The Inspector General publicly released its report on the investigation of the Indiana Criminal Justice Institute on the Friday leading into the extended Memorial Day weekend which began for many today. The 49-page report makes it almost certain that a criminal investigation will be lauched against ousted executive director Heather Bolejack and the family friend, Michael McKenna, who was the beneficiary of a $417,000 grant. Inspector General David Thomas has forwarded the results of the report to the U.S. Attorney's Office in Indianapolis and the Marion Co. Prosecutor's office. This investigation will most likely be led by the U.S. Attorney's Office because federal funds are involved and the Marion Co. Prosecutor has a conflict because it receives grants from the agency.
Based upon a late afternoon AP report, the IG's report breaks new ground in the investigation. Among other things, we learn that Bolejack attempted to steer two other grants to McKenna before he finally succeeded in obtaining the third $417,000 grant for the S.K.I.P. program. The report says the ICJI staff refused to process 2 of the grants for McKenna. The investigation found that there was "an effort to bypass state review and approval procedures" to direct the grant money to McKenna.

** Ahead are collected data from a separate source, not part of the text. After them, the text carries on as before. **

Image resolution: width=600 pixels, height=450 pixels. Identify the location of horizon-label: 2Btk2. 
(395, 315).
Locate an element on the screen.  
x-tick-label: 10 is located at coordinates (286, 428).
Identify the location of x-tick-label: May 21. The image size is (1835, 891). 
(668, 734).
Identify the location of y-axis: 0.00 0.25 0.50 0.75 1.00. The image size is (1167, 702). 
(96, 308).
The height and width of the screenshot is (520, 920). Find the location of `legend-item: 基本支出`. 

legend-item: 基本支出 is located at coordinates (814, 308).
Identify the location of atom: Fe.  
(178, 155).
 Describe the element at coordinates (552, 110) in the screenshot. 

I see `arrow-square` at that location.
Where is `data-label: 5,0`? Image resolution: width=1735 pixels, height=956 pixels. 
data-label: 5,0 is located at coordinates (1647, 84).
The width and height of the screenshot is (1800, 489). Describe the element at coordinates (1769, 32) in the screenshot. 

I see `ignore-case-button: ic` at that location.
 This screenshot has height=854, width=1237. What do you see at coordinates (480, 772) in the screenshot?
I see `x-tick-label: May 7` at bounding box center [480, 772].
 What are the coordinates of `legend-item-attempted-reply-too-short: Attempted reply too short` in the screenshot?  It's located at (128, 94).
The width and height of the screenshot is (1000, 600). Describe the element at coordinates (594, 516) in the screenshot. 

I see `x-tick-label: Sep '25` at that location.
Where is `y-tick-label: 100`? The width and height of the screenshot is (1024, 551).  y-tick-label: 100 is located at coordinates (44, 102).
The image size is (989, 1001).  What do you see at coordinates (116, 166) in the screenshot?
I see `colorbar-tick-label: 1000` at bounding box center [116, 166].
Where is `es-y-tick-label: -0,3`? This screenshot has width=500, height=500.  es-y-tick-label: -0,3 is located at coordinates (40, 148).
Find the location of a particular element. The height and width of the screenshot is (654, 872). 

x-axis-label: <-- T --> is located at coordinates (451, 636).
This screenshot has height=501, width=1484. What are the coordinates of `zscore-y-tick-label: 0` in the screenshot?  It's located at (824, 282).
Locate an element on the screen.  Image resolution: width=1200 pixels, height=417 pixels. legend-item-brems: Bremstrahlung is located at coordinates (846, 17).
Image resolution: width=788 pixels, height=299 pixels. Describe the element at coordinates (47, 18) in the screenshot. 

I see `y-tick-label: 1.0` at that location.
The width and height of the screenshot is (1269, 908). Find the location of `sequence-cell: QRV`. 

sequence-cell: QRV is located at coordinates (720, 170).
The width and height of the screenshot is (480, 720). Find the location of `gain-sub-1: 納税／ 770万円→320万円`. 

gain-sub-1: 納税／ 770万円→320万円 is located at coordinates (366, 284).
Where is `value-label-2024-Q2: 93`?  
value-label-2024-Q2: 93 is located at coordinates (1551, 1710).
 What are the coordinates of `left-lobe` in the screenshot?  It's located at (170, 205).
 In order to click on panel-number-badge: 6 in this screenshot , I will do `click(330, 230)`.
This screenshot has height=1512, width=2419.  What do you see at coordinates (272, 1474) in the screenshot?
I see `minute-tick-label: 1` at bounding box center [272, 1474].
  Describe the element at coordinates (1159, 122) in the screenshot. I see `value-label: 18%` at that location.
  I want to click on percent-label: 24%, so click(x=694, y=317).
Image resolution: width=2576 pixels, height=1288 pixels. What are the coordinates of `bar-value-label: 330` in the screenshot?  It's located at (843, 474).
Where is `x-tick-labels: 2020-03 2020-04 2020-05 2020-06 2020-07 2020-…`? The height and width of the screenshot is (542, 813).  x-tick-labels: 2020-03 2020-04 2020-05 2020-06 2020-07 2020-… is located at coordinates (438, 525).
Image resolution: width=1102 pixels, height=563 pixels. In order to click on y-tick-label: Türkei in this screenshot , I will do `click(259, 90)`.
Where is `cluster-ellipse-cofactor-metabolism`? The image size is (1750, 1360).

Raising further the specter of criminal wrongdoing, the report concluded that "[t]he primary purpose of the SKIP grant award was to benefit McKenna and not provide mentoring services to juvenile as required by federal law." McKenna had not mentored one single child of an incarcerated parent with the $80,000 he had received during the first 7 months after the awarding of the grant according to the report. McKenna "admitted that this grant was his only source of funding, that he intended to pay himself a $95,000 salary from the grant" and, according to the AP, had spent the money mainly on salaries, vehicle leasing, office space, computers and out-of-state travel.
Particularly problemmatic for Bolejack is the finding that none of the 3 reviewing boards scrutinized the grant before it was awarded. The AP reports that the minutes of two of those boards, however, "were fraudulently and perhaps criminally later altered and falsified to make it appear as if both groups had fully reviewed and approved of this arrangement," when they had not.
And it gets even worse. The report also found that Bolejack had other staff members put her personal travel expenses on their personal credit cards when she was travelling in an apparent attempt to hide the extent of her own personal travel while working for the agency.
AI suspects that reporters who have been closely monitoring this story will be not be happy with the Daniels administration for dropping the report at the beginning of the Memorial Day weekend, one of the biggest holiday weekends of the year in Indiana because of the running of the annual Indianapolis 500 race.
4 comments:
I'm not upset. We had it on the air before everyone else and it will make a great segment for Tuesday morning. I'm also using it for my piece for the Indianapolis Business Journal this weekend. Let the fun continue and enjoy your Memorial Day.
Abdul
WXNT-AM
Somebody must have been playing favorites again Abdul--looks like you got ahold of that report before others did. More power to you.
Thanks, but no one played favorites, I just did what a reporter is supposed to do. Hope you'll listen. I have to get you back in studio soon.
Looking forward to the chance Abdul.